▶ About this task
Pick out each line of the records that includes the string "computer", and copy it.

▶ Recorded data

::::::::::

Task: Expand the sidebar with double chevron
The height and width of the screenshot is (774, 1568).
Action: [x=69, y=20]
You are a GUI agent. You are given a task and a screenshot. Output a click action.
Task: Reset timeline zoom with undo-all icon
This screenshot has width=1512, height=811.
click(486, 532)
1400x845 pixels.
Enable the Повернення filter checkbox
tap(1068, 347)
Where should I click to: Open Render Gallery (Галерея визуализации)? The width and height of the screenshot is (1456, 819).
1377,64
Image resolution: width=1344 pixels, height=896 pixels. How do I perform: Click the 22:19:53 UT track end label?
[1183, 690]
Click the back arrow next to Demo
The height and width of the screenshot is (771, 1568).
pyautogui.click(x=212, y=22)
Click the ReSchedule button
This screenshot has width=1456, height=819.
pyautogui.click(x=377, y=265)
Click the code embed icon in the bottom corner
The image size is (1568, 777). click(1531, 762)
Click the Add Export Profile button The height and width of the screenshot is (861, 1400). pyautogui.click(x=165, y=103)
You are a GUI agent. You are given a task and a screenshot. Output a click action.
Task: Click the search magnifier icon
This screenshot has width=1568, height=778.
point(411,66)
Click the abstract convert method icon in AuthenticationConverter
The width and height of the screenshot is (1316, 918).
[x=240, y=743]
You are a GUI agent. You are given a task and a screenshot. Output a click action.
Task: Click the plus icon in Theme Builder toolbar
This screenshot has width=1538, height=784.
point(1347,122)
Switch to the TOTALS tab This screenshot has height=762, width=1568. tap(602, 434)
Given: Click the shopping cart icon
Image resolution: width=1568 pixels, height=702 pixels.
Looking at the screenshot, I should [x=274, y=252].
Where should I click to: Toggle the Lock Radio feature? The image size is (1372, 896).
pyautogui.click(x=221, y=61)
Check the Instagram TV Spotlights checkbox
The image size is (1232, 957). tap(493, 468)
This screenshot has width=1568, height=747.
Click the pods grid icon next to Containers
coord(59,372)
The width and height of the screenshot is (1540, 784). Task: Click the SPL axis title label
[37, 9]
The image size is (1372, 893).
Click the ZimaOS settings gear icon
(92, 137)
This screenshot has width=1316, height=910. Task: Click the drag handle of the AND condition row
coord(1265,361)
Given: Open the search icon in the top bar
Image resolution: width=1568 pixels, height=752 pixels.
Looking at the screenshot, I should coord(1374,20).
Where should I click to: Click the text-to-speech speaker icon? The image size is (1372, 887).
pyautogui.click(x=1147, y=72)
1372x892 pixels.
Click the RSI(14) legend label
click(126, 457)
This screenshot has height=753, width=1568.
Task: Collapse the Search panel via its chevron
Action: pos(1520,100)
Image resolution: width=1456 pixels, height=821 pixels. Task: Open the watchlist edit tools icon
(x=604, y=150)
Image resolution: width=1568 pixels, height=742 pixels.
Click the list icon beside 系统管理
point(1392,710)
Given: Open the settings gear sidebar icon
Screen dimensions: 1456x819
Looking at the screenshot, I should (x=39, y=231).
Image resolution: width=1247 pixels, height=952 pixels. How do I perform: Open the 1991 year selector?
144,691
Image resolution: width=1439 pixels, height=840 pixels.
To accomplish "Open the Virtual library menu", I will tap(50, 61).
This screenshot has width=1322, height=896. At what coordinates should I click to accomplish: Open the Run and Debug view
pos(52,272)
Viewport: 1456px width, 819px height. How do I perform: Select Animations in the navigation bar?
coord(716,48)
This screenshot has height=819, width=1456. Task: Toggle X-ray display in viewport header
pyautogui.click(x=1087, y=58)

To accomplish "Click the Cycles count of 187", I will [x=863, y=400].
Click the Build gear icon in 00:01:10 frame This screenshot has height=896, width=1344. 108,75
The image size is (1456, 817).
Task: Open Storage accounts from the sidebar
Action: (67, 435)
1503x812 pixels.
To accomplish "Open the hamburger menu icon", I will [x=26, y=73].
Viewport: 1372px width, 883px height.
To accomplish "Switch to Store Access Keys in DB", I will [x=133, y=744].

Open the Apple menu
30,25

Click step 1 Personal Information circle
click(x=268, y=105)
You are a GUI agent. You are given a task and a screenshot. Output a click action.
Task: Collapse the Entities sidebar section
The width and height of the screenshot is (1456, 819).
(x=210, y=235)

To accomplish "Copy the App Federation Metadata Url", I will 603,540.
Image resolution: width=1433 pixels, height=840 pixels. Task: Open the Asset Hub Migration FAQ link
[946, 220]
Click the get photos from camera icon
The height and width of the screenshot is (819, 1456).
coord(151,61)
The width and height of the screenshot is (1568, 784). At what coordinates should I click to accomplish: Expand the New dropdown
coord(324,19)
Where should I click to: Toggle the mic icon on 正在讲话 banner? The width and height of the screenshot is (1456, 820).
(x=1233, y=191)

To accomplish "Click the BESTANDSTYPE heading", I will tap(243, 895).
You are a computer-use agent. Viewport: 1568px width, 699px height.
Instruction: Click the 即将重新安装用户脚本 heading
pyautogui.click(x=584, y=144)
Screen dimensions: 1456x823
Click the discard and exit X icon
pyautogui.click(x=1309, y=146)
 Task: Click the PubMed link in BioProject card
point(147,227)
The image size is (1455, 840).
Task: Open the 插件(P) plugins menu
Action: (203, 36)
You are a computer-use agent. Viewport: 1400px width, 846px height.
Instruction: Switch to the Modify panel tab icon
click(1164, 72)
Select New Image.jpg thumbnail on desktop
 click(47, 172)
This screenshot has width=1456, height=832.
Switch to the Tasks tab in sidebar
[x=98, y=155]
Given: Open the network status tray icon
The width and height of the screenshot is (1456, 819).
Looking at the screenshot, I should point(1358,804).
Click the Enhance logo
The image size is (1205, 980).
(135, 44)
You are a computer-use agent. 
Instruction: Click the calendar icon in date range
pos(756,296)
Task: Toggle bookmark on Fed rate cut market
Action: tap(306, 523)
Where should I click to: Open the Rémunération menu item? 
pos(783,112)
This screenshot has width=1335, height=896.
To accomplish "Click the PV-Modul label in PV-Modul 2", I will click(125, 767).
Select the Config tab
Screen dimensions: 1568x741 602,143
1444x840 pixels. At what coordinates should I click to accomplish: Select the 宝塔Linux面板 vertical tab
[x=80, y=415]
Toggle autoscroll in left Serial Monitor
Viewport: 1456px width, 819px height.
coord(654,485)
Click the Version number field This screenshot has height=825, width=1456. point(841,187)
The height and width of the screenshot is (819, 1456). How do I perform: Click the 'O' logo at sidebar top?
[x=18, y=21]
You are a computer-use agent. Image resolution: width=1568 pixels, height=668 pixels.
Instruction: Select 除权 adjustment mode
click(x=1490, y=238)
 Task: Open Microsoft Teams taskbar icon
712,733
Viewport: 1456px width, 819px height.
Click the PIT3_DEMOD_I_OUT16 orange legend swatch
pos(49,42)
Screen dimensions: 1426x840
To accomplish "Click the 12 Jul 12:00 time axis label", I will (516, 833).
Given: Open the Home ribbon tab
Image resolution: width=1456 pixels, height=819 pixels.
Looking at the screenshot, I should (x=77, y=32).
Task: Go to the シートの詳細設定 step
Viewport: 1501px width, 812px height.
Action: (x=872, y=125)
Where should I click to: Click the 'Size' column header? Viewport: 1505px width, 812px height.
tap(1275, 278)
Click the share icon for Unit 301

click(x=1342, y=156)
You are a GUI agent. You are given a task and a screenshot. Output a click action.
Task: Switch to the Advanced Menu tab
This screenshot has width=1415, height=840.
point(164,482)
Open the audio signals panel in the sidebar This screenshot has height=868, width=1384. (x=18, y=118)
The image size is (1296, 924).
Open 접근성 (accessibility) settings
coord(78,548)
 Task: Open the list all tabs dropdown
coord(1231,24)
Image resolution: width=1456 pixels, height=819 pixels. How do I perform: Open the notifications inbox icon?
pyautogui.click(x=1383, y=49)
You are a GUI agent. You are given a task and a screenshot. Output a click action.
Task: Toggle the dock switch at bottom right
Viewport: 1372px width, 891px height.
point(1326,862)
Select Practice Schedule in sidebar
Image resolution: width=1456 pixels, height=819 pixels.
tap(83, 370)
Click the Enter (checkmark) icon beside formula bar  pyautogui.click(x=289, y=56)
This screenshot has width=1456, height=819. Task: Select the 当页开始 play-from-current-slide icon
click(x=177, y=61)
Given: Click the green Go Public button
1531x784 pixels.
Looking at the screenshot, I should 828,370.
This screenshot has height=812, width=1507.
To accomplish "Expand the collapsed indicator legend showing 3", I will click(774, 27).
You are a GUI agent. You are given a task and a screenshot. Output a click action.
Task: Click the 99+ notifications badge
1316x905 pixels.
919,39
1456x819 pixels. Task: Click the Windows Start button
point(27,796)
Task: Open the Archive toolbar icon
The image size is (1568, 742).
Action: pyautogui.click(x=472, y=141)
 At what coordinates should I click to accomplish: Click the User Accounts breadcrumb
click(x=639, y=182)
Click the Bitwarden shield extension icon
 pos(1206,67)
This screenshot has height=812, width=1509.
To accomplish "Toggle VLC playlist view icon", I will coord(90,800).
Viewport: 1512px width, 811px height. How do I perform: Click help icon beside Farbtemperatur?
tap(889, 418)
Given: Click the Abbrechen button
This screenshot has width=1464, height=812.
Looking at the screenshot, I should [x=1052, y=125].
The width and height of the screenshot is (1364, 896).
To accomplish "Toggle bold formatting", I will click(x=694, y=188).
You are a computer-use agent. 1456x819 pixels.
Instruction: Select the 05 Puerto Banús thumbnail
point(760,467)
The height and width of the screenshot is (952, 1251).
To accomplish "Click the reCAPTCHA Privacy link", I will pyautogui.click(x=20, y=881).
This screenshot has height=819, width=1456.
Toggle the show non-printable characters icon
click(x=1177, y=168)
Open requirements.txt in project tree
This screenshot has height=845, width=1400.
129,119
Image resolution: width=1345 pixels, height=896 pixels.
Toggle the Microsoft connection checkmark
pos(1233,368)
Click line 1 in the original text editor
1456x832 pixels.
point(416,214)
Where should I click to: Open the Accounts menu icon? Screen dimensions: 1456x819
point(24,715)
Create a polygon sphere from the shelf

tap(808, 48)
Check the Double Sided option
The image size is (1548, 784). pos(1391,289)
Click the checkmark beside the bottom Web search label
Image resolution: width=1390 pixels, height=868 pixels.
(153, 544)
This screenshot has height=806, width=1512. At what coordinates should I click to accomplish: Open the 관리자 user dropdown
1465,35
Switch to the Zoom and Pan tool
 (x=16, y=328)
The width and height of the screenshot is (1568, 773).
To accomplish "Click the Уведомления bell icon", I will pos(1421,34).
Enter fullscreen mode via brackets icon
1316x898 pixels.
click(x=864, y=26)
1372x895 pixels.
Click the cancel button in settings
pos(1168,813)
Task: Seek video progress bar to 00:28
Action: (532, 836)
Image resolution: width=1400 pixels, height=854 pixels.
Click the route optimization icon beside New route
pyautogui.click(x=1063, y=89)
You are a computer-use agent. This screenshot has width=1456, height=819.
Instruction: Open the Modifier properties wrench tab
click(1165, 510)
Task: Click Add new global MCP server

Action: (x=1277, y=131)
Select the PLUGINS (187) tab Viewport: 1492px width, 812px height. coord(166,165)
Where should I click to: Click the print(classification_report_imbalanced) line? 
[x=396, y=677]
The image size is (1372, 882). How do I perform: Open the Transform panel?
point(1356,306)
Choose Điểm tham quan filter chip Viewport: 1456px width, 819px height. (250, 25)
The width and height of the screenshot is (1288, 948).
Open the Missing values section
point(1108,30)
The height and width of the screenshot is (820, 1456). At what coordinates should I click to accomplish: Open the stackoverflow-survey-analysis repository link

::::::::::

▶ Task output
You are a computer-use agent. Viewport: 1568px width, 699px height.
You are a computer-use agent. Viewport: 1400px width, 846px height.
You are a computer-use agent. 
You are a computer-use agent. Image resolution: width=1568 pixels, height=668 pixels.
You are a computer-use agent. 1456x819 pixels.
You are a computer-use agent. This screenshot has width=1456, height=819.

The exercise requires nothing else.